▸ RECORDED DATA
===============
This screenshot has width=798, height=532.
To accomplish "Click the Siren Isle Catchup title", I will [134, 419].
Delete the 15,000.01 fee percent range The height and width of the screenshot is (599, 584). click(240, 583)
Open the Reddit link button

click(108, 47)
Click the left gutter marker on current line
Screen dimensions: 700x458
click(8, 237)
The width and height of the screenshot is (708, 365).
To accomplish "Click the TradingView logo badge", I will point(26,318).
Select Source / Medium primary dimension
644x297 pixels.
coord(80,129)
===============
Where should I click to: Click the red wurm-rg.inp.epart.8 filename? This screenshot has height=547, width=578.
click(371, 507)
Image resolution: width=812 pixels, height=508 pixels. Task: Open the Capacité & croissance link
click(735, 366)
===============
▸ WHAT IS EXPECTED
Could you write out, exactly as they stand, only the lines above that begin at the line with "This screenshot has width=798, height=532." and stop after the line with "Delete the 15,000.01"?

▸ RESULT FOR THIS TASK
This screenshot has width=798, height=532.
To accomplish "Click the Siren Isle Catchup title", I will [134, 419].
Delete the 15,000.01 fee percent range The height and width of the screenshot is (599, 584). click(240, 583)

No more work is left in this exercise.